Below are some entries; report how many of their lines contain the word "will", giving nothing besides the number.

========

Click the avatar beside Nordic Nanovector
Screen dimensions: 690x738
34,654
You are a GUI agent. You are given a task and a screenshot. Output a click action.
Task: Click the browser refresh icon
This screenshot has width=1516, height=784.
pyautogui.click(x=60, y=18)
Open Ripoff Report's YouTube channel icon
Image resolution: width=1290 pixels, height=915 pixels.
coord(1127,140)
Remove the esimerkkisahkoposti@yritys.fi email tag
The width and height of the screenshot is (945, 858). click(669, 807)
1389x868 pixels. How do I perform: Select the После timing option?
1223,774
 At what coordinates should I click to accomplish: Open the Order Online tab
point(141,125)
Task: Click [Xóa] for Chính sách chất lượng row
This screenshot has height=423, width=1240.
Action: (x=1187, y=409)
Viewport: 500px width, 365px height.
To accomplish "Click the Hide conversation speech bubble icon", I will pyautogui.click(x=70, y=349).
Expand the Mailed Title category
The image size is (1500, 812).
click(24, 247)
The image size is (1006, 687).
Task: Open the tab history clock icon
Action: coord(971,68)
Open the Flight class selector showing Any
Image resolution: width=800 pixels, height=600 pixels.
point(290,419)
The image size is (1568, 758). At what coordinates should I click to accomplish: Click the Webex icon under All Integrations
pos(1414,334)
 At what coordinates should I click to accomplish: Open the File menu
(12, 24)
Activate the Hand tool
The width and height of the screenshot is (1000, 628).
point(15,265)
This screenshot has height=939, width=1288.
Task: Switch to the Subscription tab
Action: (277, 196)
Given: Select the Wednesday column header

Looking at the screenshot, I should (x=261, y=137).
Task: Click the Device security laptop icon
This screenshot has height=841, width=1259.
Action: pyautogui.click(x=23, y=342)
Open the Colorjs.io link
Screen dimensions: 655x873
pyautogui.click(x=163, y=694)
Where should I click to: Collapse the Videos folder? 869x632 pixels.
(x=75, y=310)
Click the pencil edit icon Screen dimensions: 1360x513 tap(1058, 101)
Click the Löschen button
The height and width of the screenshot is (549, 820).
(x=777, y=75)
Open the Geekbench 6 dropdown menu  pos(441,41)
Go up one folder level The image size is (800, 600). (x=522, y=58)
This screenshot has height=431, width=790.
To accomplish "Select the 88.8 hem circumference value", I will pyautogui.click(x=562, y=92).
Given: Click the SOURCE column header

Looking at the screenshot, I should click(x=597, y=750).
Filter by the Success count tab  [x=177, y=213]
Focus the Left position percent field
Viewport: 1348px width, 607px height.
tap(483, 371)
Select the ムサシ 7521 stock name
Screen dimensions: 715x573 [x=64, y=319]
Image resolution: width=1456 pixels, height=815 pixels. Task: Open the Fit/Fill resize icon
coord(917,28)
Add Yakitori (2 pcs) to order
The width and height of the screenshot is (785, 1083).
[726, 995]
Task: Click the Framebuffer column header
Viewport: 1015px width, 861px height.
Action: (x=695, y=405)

========

= SOLUTION TO THIS EXERCISE =
2